DATA

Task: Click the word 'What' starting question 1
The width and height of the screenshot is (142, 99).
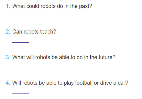Action: pos(19,6)
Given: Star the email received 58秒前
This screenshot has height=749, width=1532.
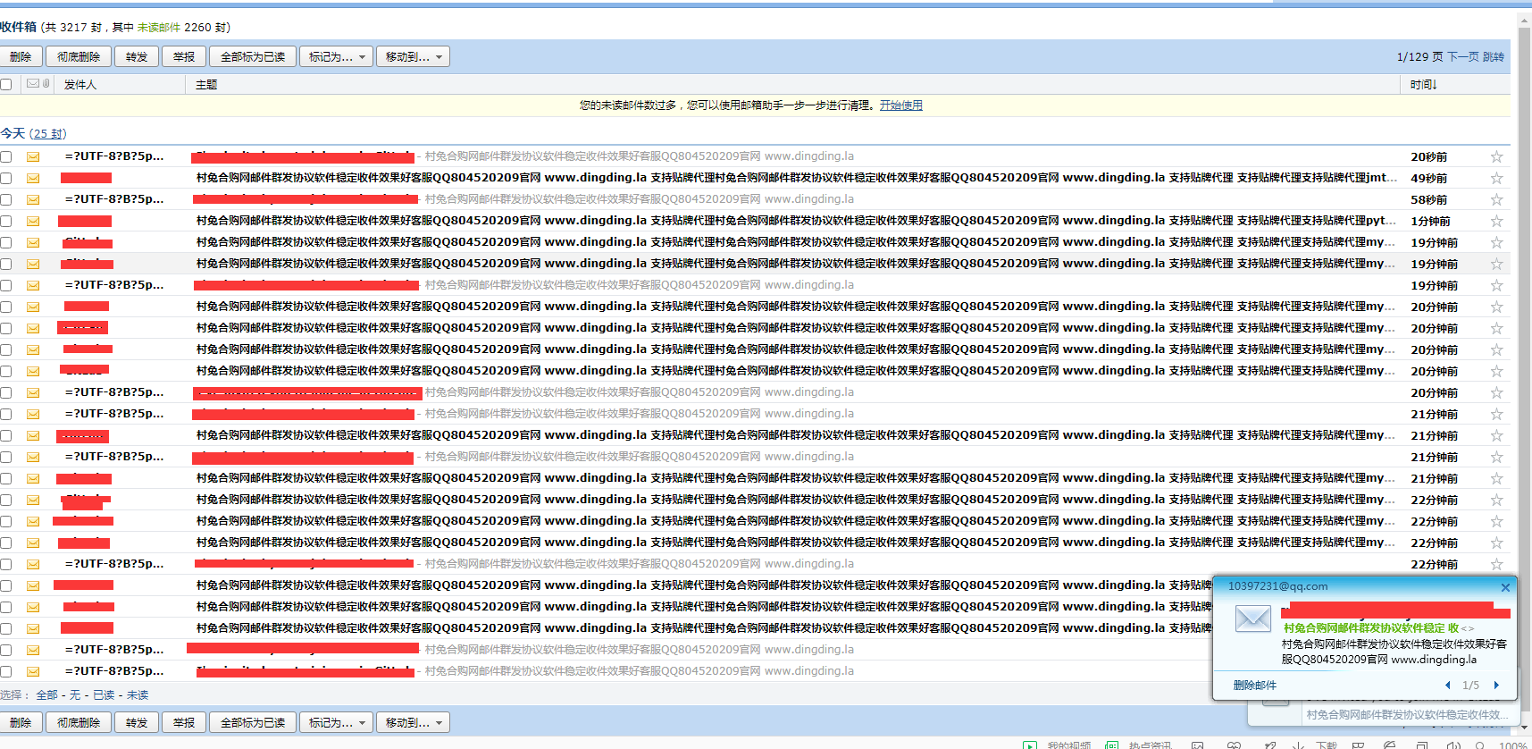Looking at the screenshot, I should pyautogui.click(x=1496, y=200).
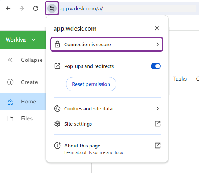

ASSIGNMENT
Print out every entry above without changing a word, and leave out the pictures.

SOLUTION TO THIS PROBLEM
Task: Click the word 'What' starting question 1
The width and height of the screenshot is (142, 99).
Action: pos(19,6)
Given: Star the email received 58秒前
This screenshot has height=749, width=1532.
Looking at the screenshot, I should pyautogui.click(x=1496, y=200).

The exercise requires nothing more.